Laura Lippay’s artwork is bold, expressive and just a little rebellious, somewhat like her own journey in life.
Laura has lived at 26 addresses, and now the artist behind Laura Lippay Art doesn’t have one. She shares a 30-foot Airstream travel trailer with her cat, Ozzy, and splits time between the Poconos and western Florida. Her art studio is a tent.
“I can’t stay still,” Laura says. “I’m always learning. First, I was learning how to paint, and now I’m learning how to paint outside.”
As charming as that sounds, it’s incredibly challenging, especially with unpredictable weather shifts. Wind can make a mess of things in a hurry. Cold weather gear is a must. But Laura embraces it all.
“I took the bedroom out and made it a print shop,” she says.
Laura wanted to study art straight out of high school but wasn’t encouraged.
“Everybody tells you that you can’t make money,” she says.
A few college classes in, Laura dropped out to rollerblade for a promotional company, a job that led to more skating in Boston. Next came a two-year gig with Ringling Bros., as part of its finale act. After that, Laura returned to college at the Art Institute of Philadelphia and studied multimedia, which set her up for a career in Silicon Valley.
It was a cutting-edge time when the dot.com bubble was booming.
Laura was in on the ground floor of search engine optimization, and for more than a decade, fulfilled. She worked for Yahoo and traveled internationally as part of a speaker circuit. By 2014 she grew tired of that lifestyle.
Four years later, “I decided I wanted to use my right brain again,” she says.
Laura has seemingly forever lugged around two halves of a ping-pong table that was set to be trashed. She chose those panels for her initial canvases and experimented with oil pastels, followed by acrylics.
She maintained a job at Netflix and discovered a community of artists in the Poconos that were mentors and friends. Though she finally got into a gallery with her work, she longed to form her identity in the art world.
“Those were my years of discovery,” Laura said.
A collaborative gallery in Milford, Pennsylvania invited her to become a member, and Laura made a plan to quit her job in favor of showing at art fairs in 2025. Only the timeline was interrupted when she got laid off in 2024. She sold her house and took a year to figure out a professional path.
More experimentation led to the depth that defines her painting along with the bold strokes and three-dimensional texture.

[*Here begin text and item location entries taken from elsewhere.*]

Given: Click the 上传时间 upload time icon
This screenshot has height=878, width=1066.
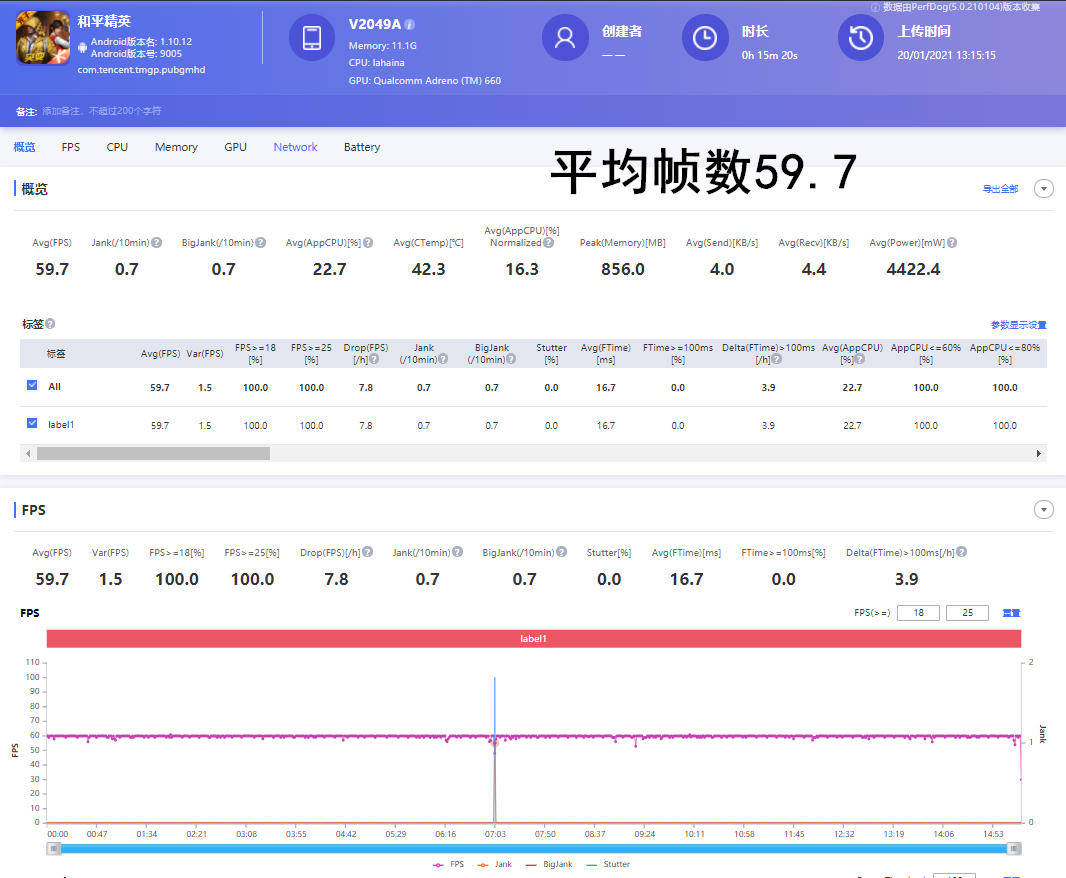Looking at the screenshot, I should tap(860, 39).
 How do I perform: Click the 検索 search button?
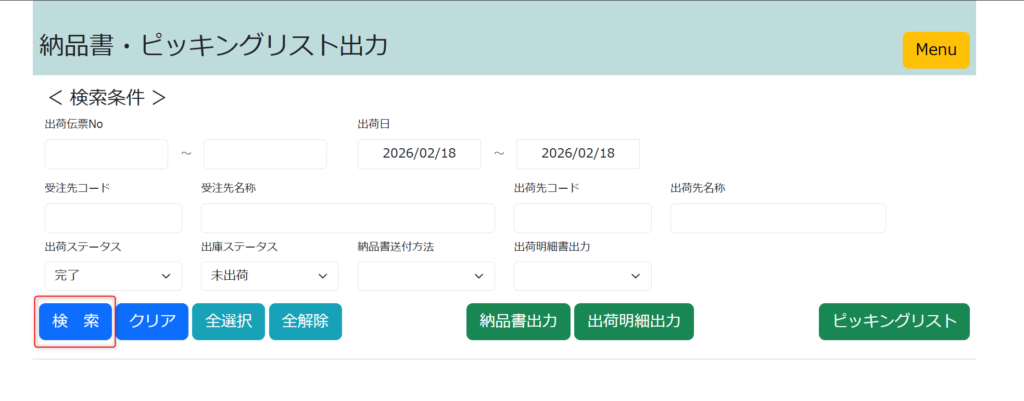[x=76, y=321]
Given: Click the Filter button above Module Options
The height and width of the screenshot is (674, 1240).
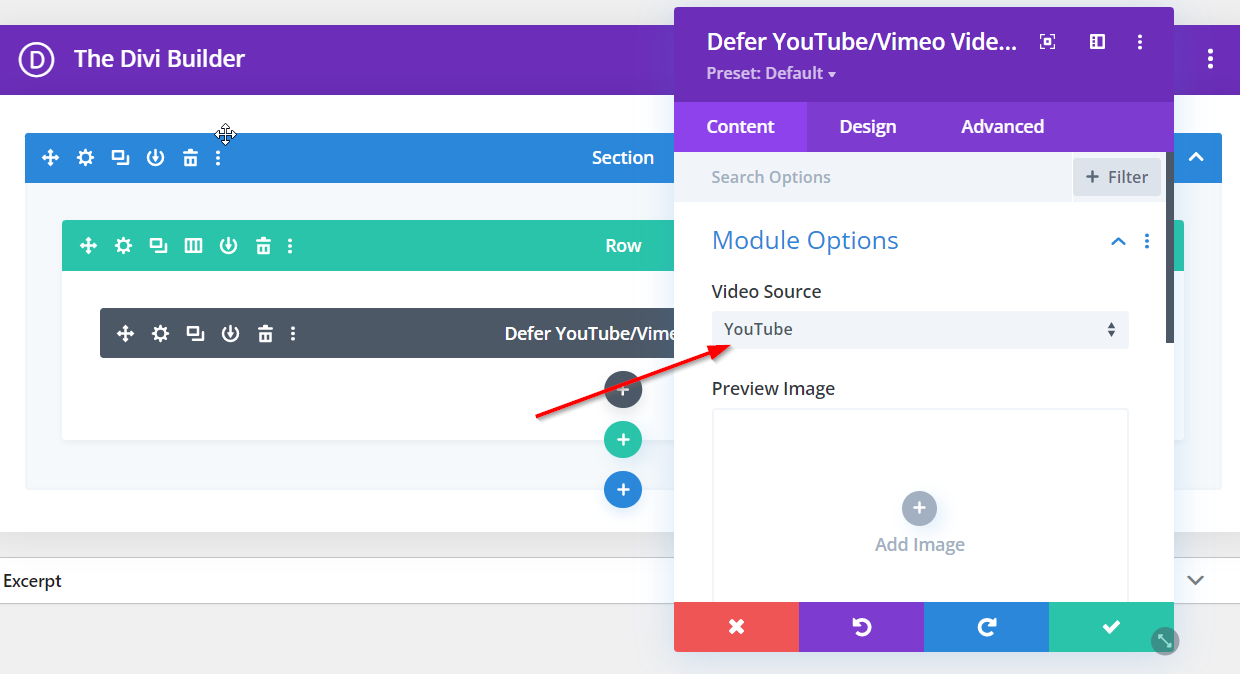Looking at the screenshot, I should [1117, 177].
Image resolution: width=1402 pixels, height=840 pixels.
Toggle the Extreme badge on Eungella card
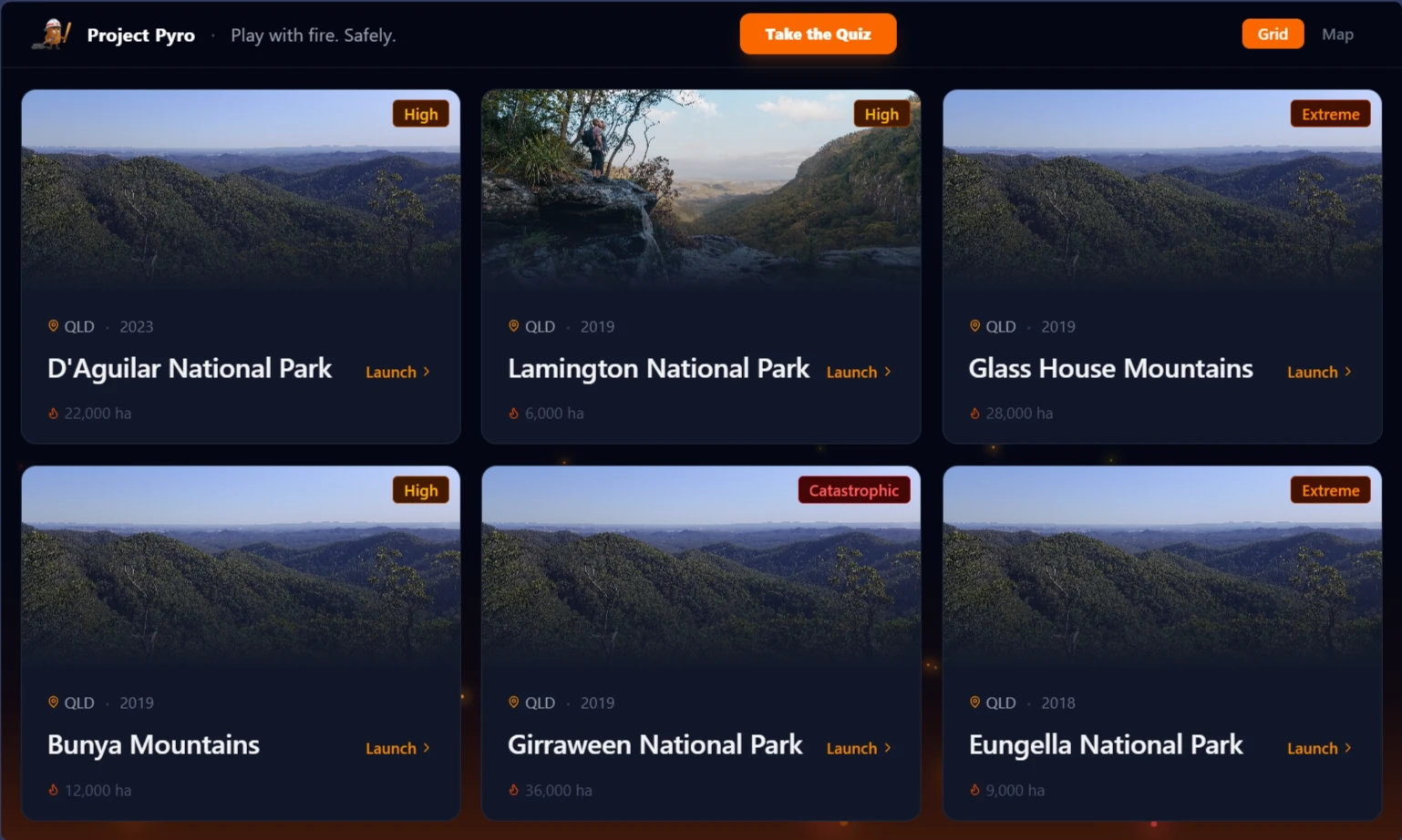(1330, 489)
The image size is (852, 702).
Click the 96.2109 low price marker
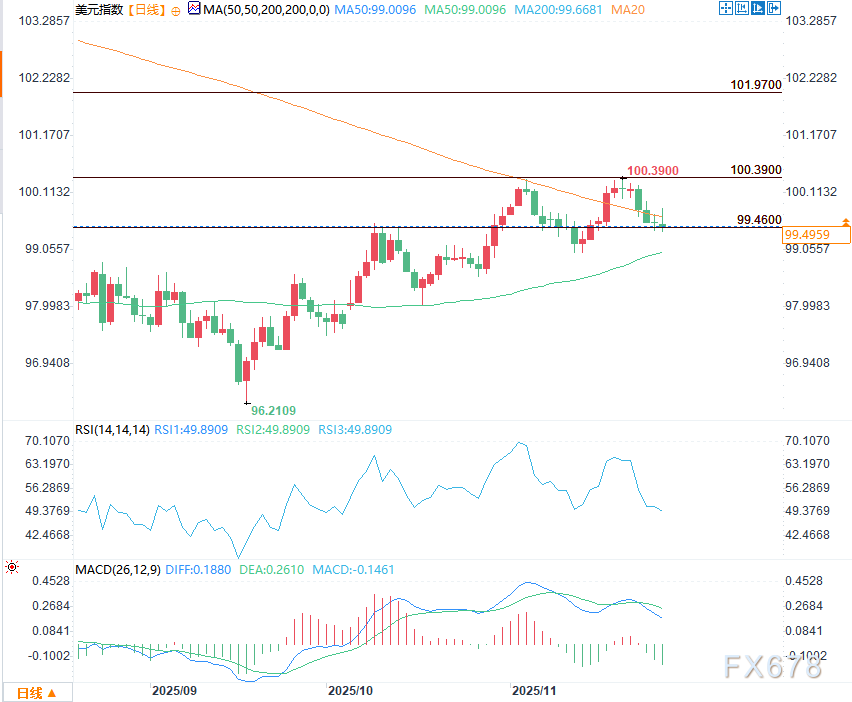pyautogui.click(x=273, y=410)
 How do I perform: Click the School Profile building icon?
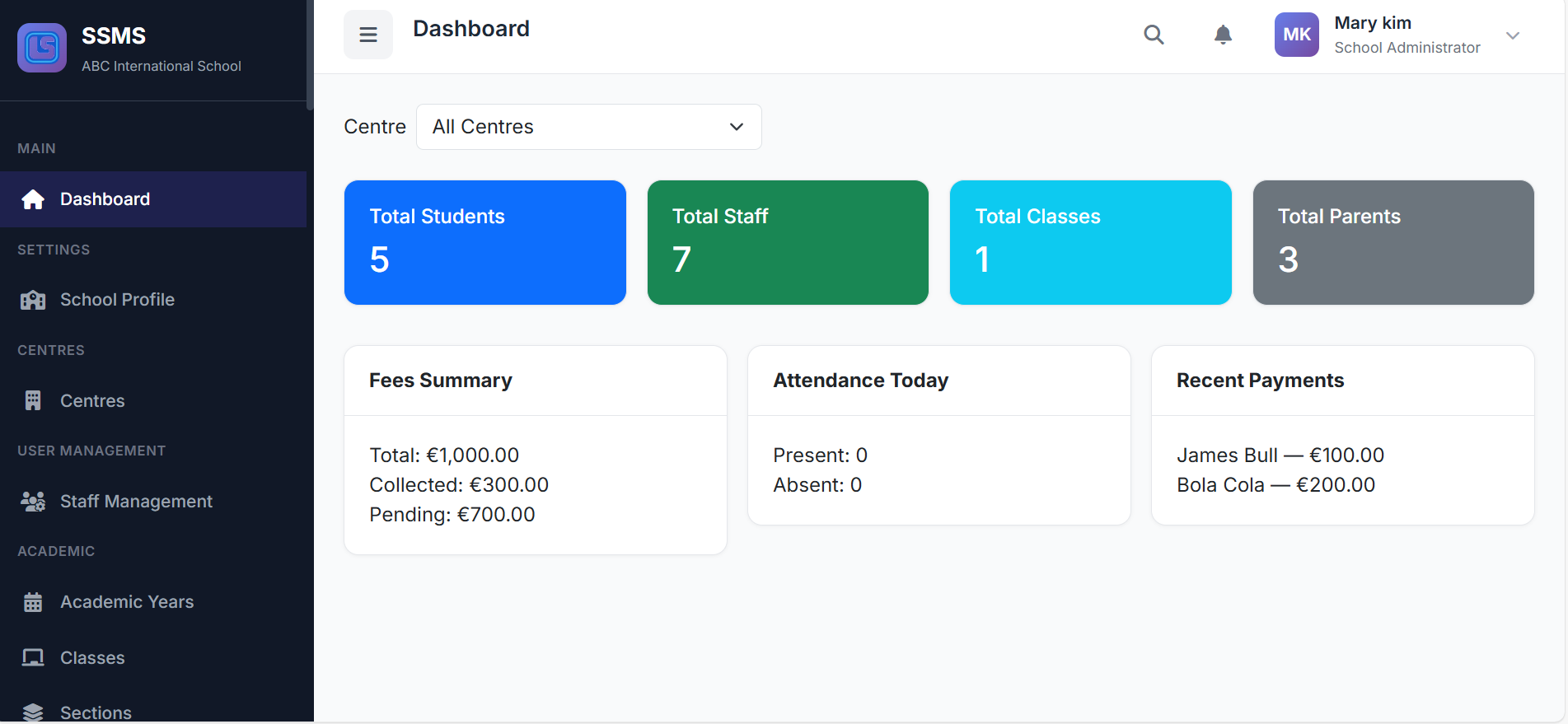[x=33, y=300]
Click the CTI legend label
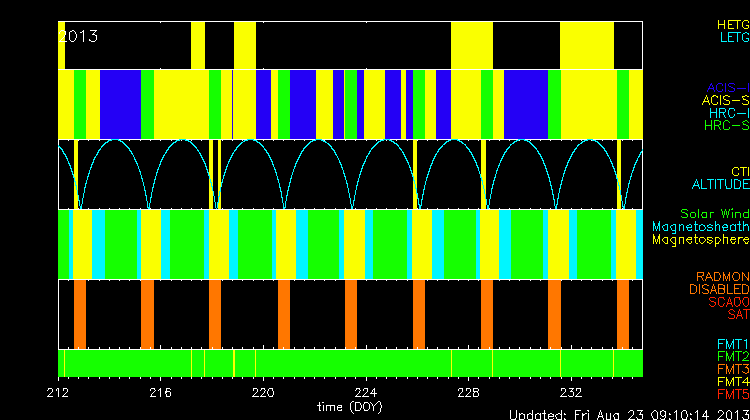The height and width of the screenshot is (420, 750). [x=739, y=172]
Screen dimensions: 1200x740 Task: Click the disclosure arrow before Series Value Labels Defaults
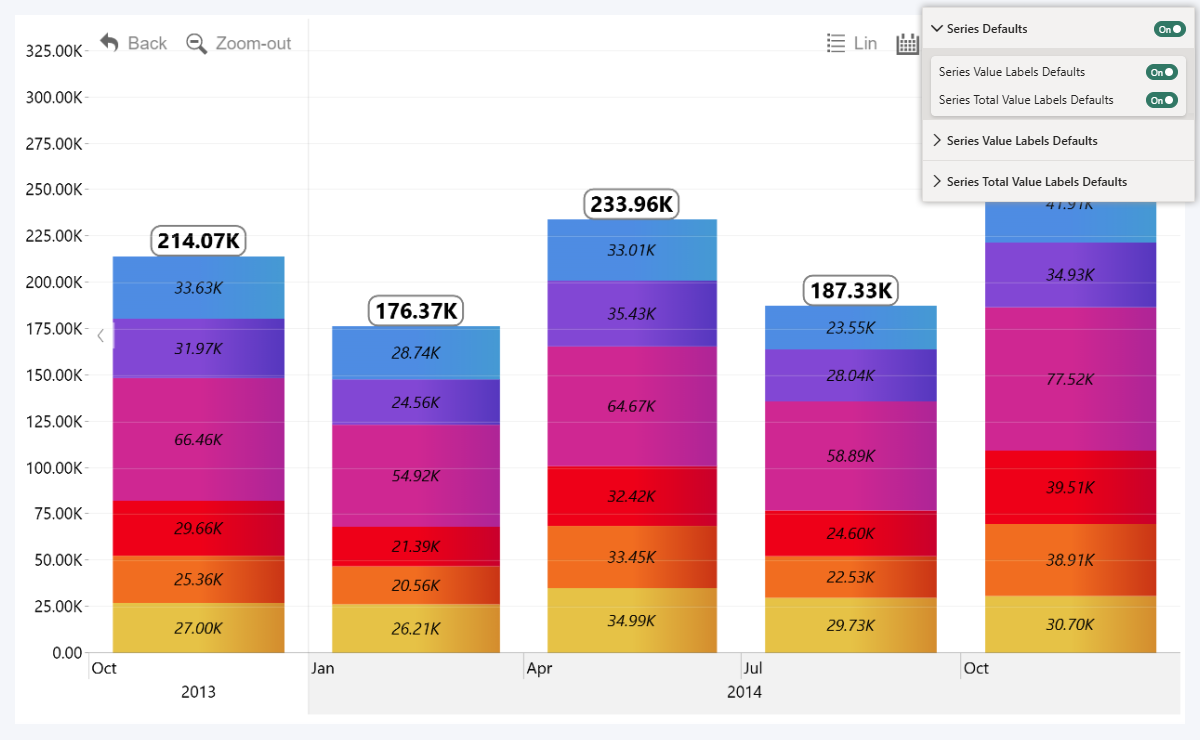(937, 140)
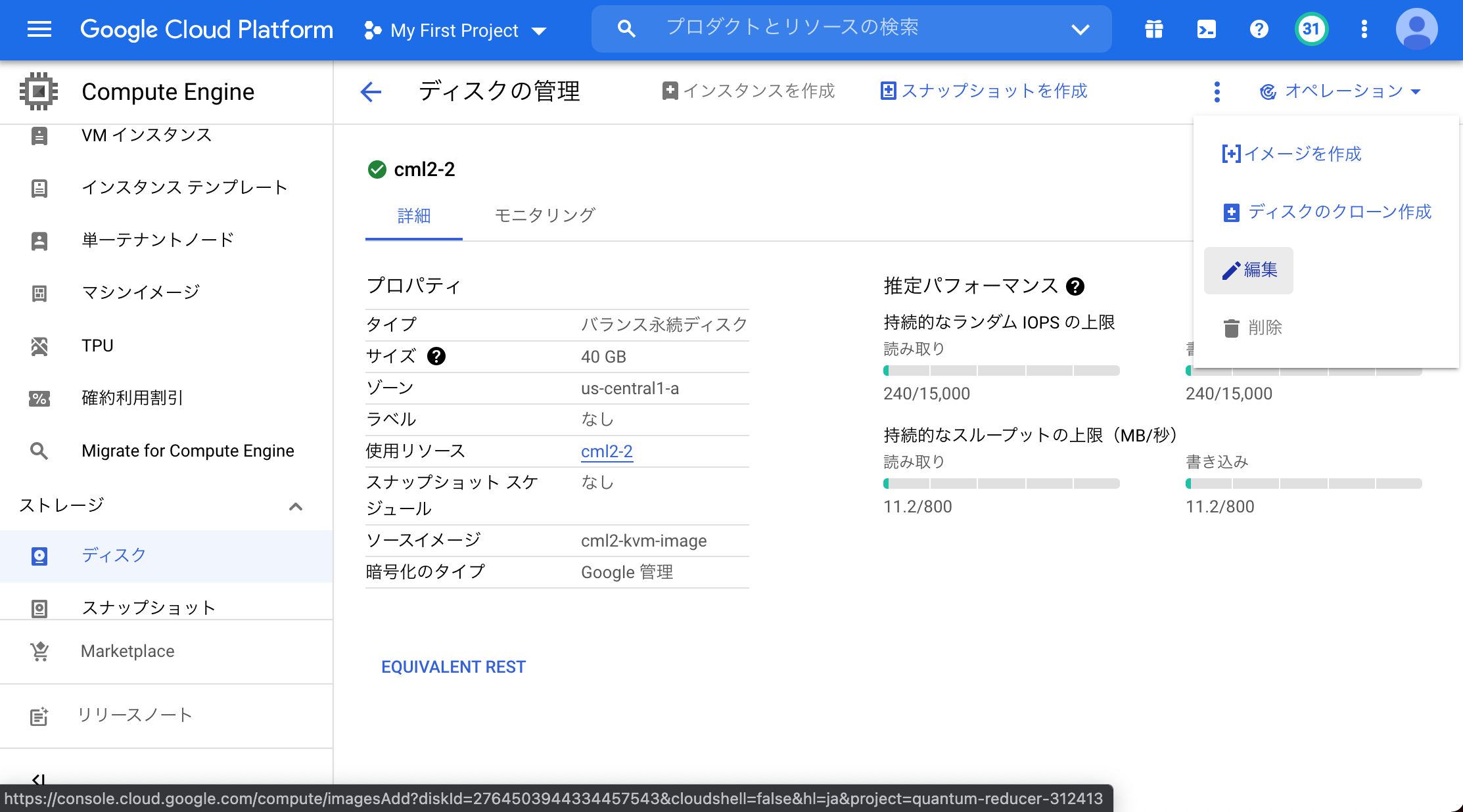Click the サイズ help question mark
This screenshot has height=812, width=1463.
[436, 356]
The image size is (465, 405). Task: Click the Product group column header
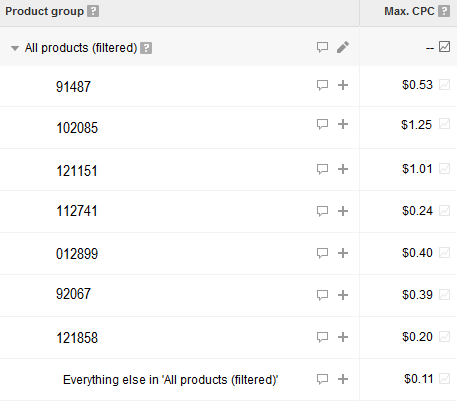[44, 11]
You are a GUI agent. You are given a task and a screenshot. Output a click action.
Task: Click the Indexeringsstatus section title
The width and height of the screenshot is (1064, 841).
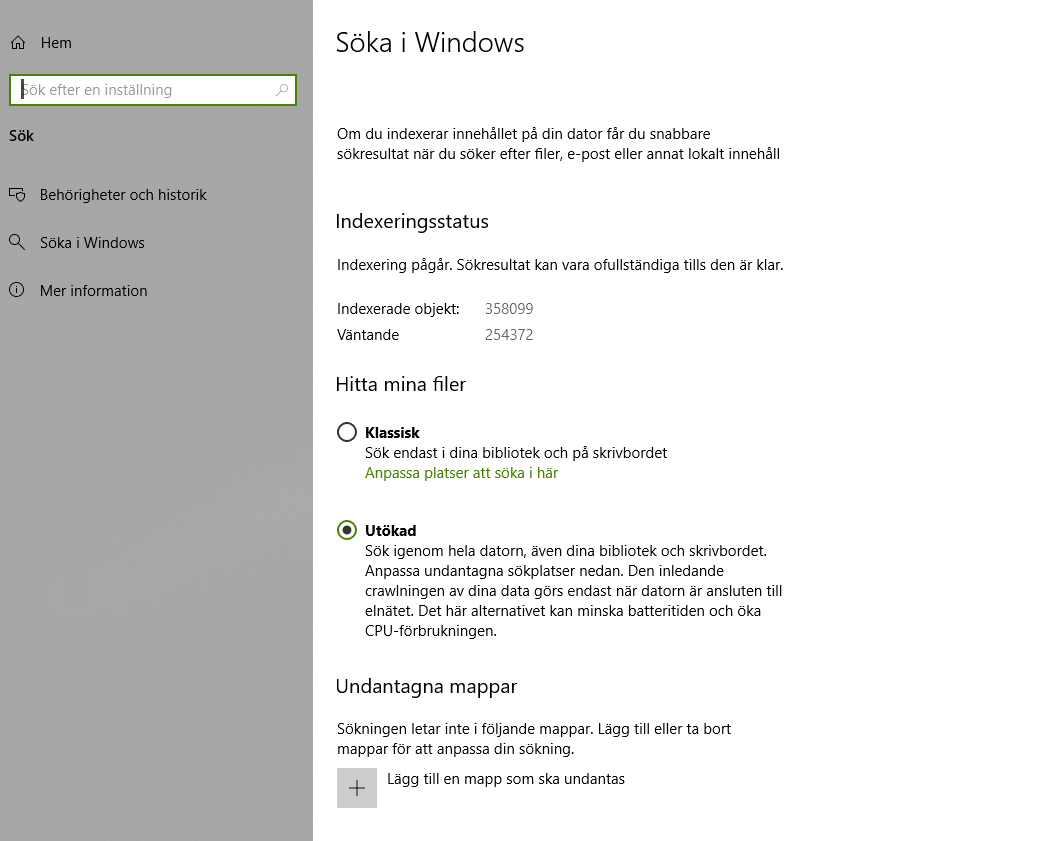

“The last thing that I tried was the palate knife,” she said. “Man, I’m so glad I did. It’s so fun.”
That was the game changer she needed. “I found something that I liked to do, and people liked it, too,” Laura says. Her work began selling as fast as she could make it.
Her work is stunning. She excels at creating abstract landscapes that are vibrant and lively, and the texture is inviting to touch.
That process honed her skills in composition and color, yet Laura is eager to continue dabbling while exploring painting and layering. Many of her best-selling pieces resulted from planning everything out beforehand following a deliberate set of steps.
Not surprisingly, Laura is interested in a more spontaneous approach.
“I want to paint layers and layers until I like it,” she says. “I want it to be play. My energy is play. I want to go for it and see what happens.”
Laura looks forward to exhibiting her work and meeting new friends at Rose Squared Art Shows. Her 2026 slate includes Verona Park (May 16-17), Spring Chester Craft Show (May 30-31) and Spring Brookdale Park (June 20-21).